Why might commands take much longer to complete through gRPC than JSON API?

Hi there!

We’re swapping away from the JSON API to use the gRPC directly, so we can support our pagination needs ourselves. As a result, all of our read/exercise commands are now going through gRPC and we’re seeing a dramatic increase in the time it takes to respond.

Commands that used to take around half a second, are now taking 20 seconds or more, regularly resulting in TIMEOUT errors from gRPC. We initially thought it might be a network issue on our side, but it’s happening in different environments and the commands are actually reaching the ledger.

Can anyone suggest why this might be happening or what we can do to determine the source of the problem?

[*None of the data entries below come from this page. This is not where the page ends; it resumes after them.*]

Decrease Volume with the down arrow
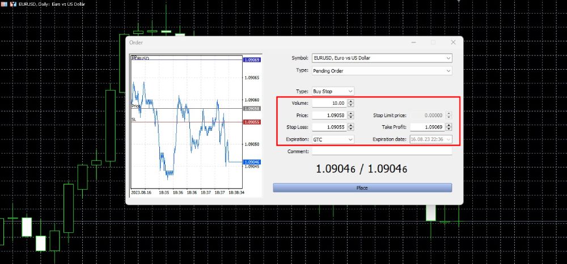The image size is (567, 264). point(351,105)
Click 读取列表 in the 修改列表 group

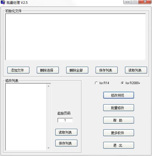point(66,132)
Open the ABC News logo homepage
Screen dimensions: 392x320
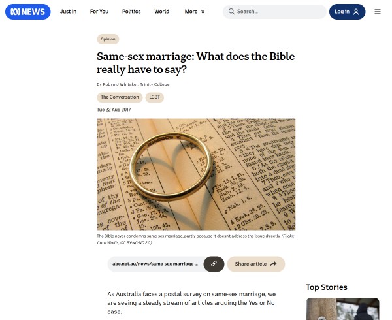[x=27, y=12]
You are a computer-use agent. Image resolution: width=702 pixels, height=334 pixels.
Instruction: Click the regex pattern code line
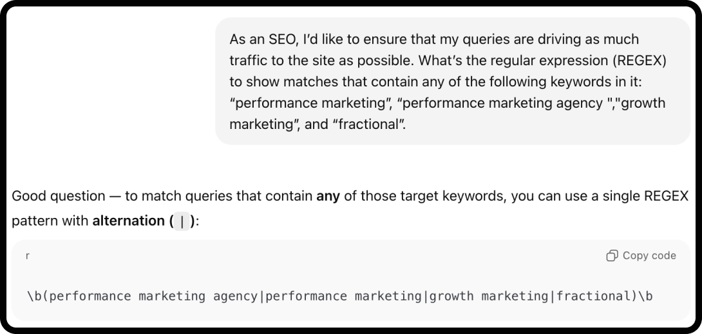[x=340, y=297]
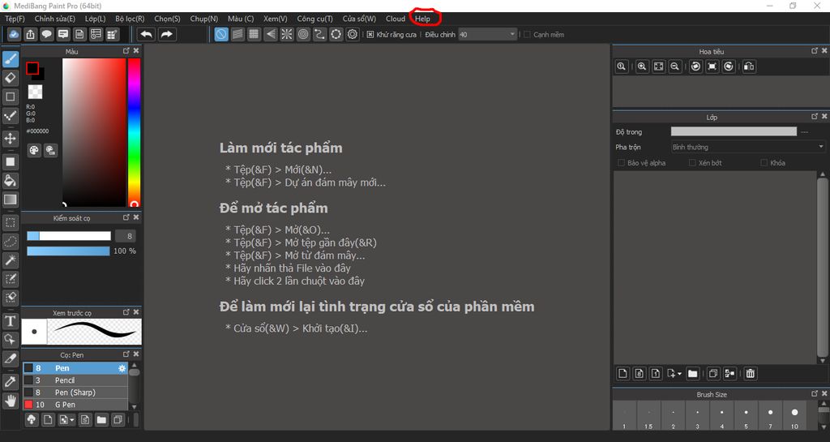Select the Magic Wand tool
Screen dimensions: 830x442
pyautogui.click(x=11, y=260)
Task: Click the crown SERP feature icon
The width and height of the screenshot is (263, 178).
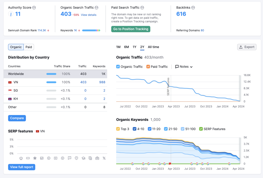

We get this issue with the sandbox, and against postgres. But when using postgres we’re seeing log messages such as:

2021-09-09 10:50:39,200 UTC level=INFO  [daml-on-sql-akka.actor.default-dispatcher-321] c.d.p.a.s.ApiSubmissionService: Submitting transaction (context: {readAs=[], submittedAt=2021-09-09T10:50:39.199647Z, applicationId=myAppId, deduplicateUntil=2021-09-09T10:50:59.199647Z, participantId=my-participant, actAs=[MyParty], commandId=2504872760613040, workflowId=my-workflow-1}) 
2021-09-09 10:50:59,553 UTC level=INFO  [daml-on-sql-akka.actor.default-dispatcher-321] c.d.l.c.s.c.t.CommandTracker: Command 2504872760613040 (command timeout 2021-09-09T10:50:59.199564Z) timed out at checkpoint 2021-09-09T10:50:59.553874Z. 

Thanks in advance.

The JSON API just calls the underlying command submission service. Looking at the log that’s also what you’re using here so if anything I’d expect the gRPC API to be faster here.

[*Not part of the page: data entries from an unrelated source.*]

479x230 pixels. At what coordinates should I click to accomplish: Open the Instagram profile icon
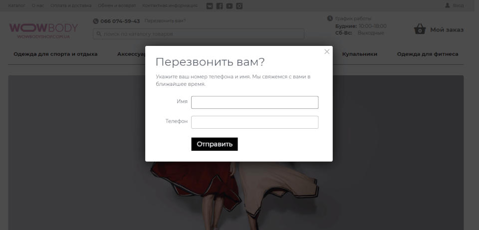239,6
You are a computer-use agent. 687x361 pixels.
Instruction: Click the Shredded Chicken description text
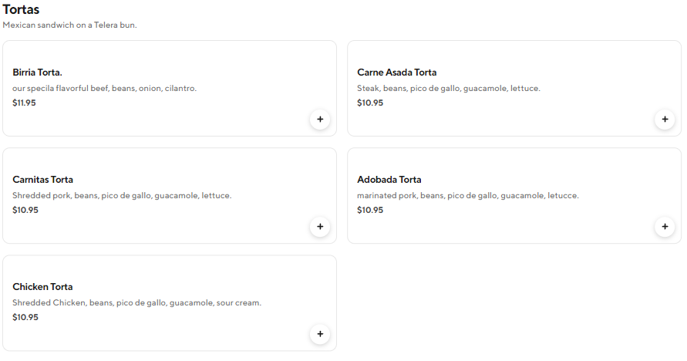[136, 302]

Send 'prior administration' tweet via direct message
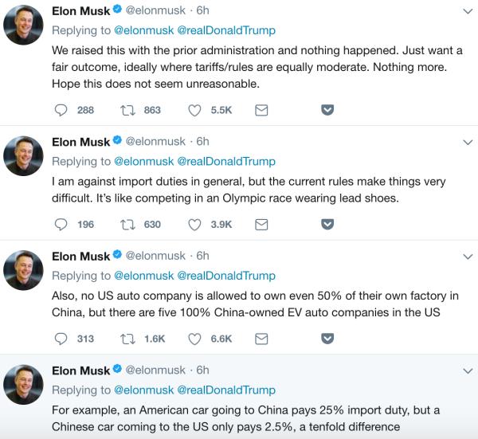(x=261, y=110)
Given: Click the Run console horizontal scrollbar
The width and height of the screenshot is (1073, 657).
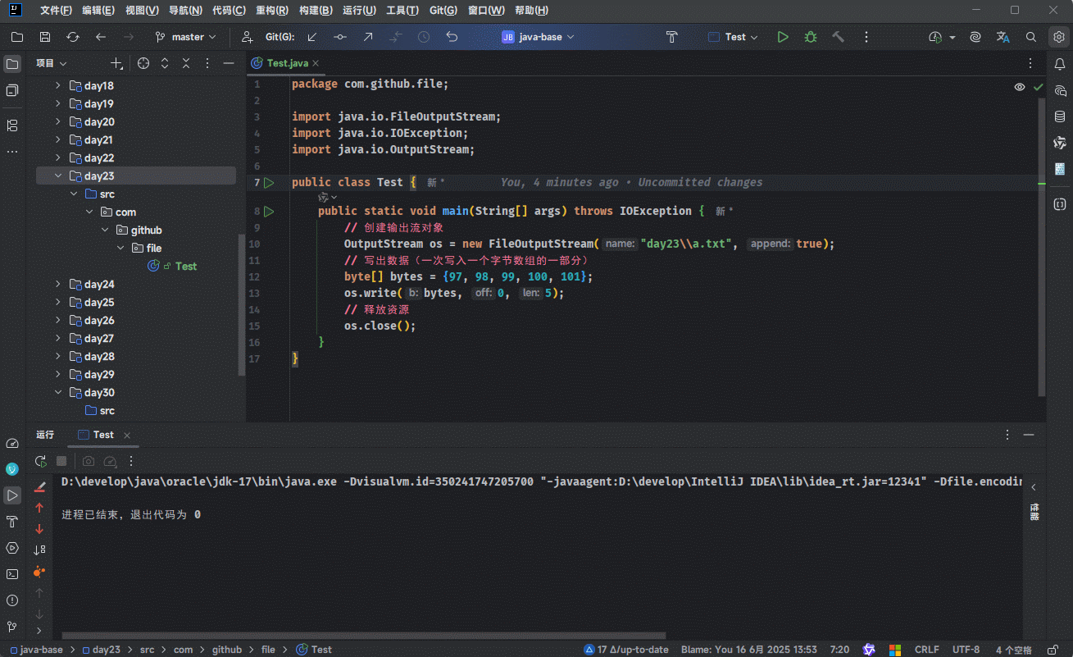Looking at the screenshot, I should [x=364, y=636].
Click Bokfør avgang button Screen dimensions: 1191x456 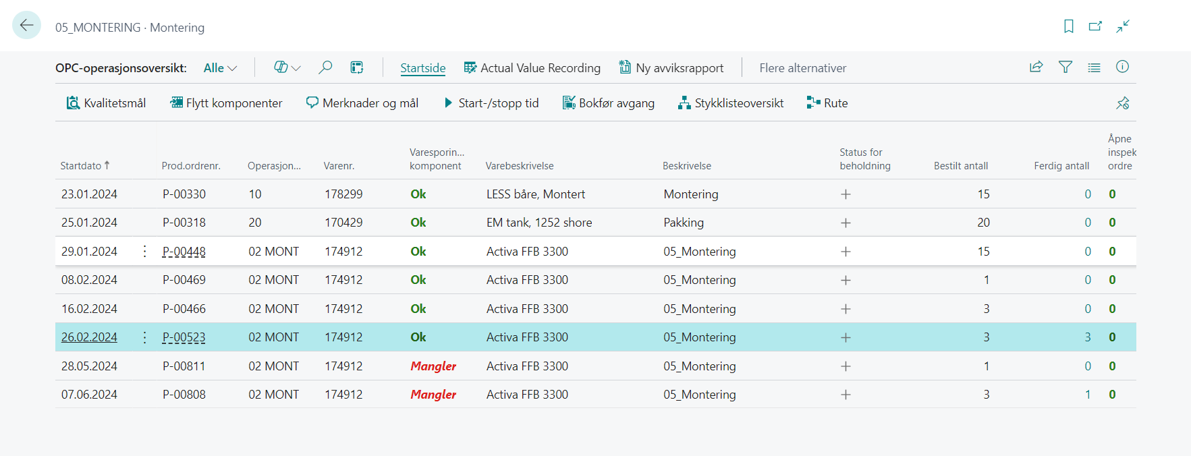coord(609,103)

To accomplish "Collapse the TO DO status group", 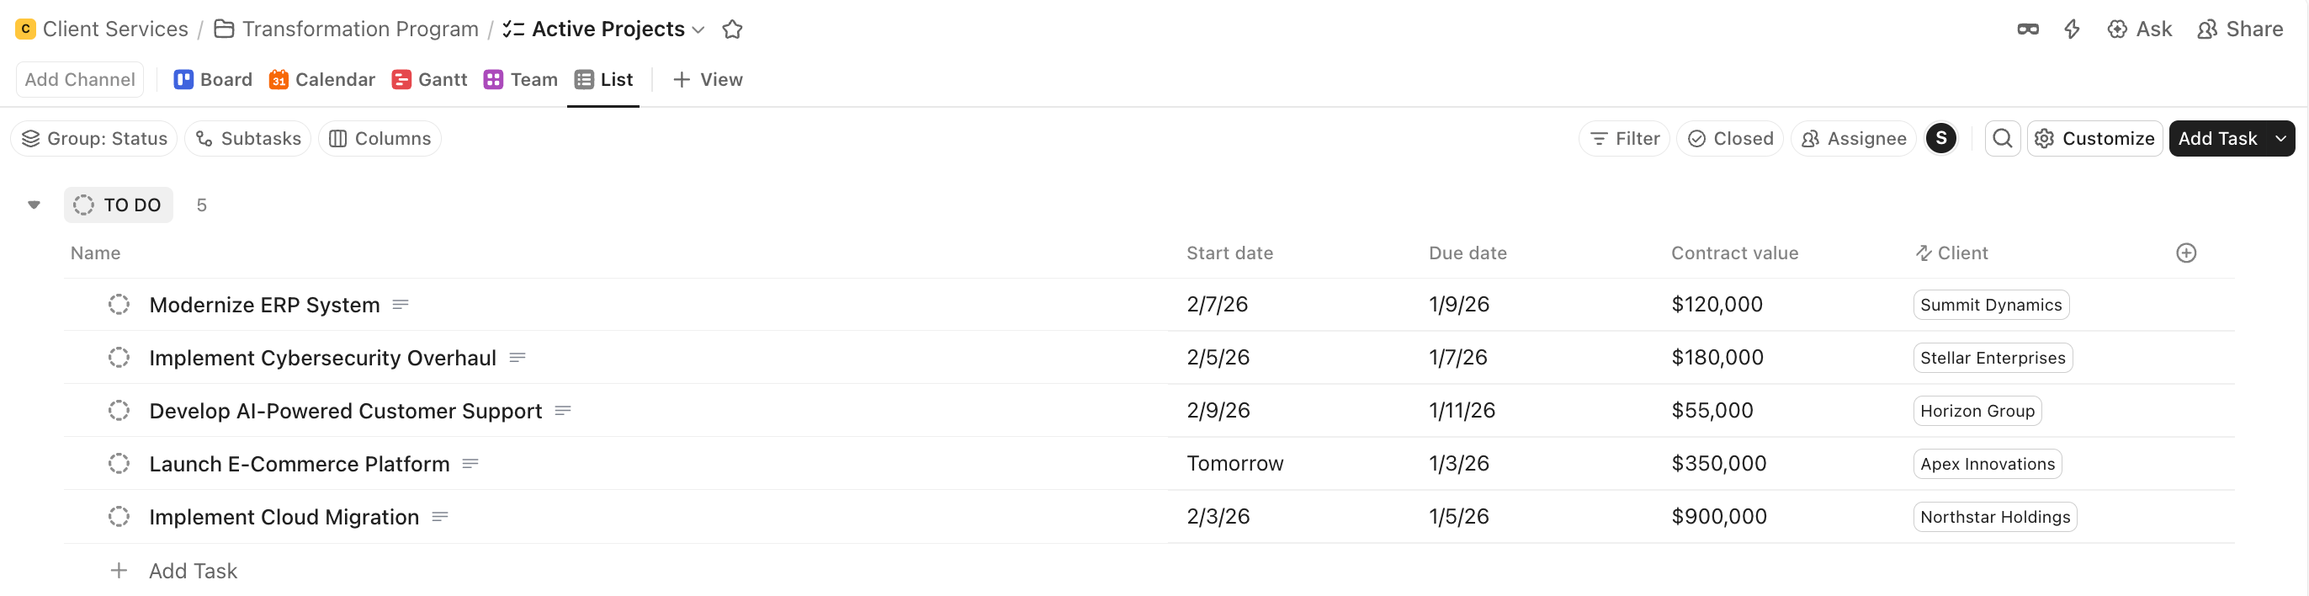I will tap(33, 204).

There are a few things that could be different:

  1. The JSON API creates a single LedgerClient and keeps that around. If you create a new one per command you will pay some overhead for establising the connection. I definitely don’t expect that to be 19.5 seconds though.
  2. Make sure your setup is really identical. test the commands against the same running ledger instead of starting separate ledgers to have the setup as close as possible.
  3. Make sure the commands are really the same and you’re not sending something different via the gRPC API.

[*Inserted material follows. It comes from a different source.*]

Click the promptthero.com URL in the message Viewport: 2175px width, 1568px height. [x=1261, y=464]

Given how large the difference is my suspicion is that either your setup is wildly different or you’re sending different commands.

Yeah, I’ve verified that the same command, against the same sandbox ledger, using the JSON API instead of the gRPC takes much much less time.

Though as far as I can tell, all that is different is that the key and choice argument is converted to gRPC Value and sent along the gRPC connection. We’re setting one client at the app startup and using that same one for listeners and commands, so it shouldn’t be related to your first point.

It would probably be valuable to understand where the issue is if you would share a bit on how you issue commands. As mentioned the JSON API simply forwards requests to the Ledger API, albeit using the Scala bindings (that we use internally but are currently deprecated for external usage as part of the SDK), whereas I believe (correct me if I’m wrong) that you are using the Java bindings, but the differences between the two are so minimal (both being relatively thin layers on top of the gRPC generated code) that it’s hard to me to think of possible issues that may cause this.

Solution to this is that a colleague accidentally set a min_ledger_time_rel value of 20 seconds when they intended to set a deduplication_time instead.

Lesson for the day: Be careful with complex methods taking many values!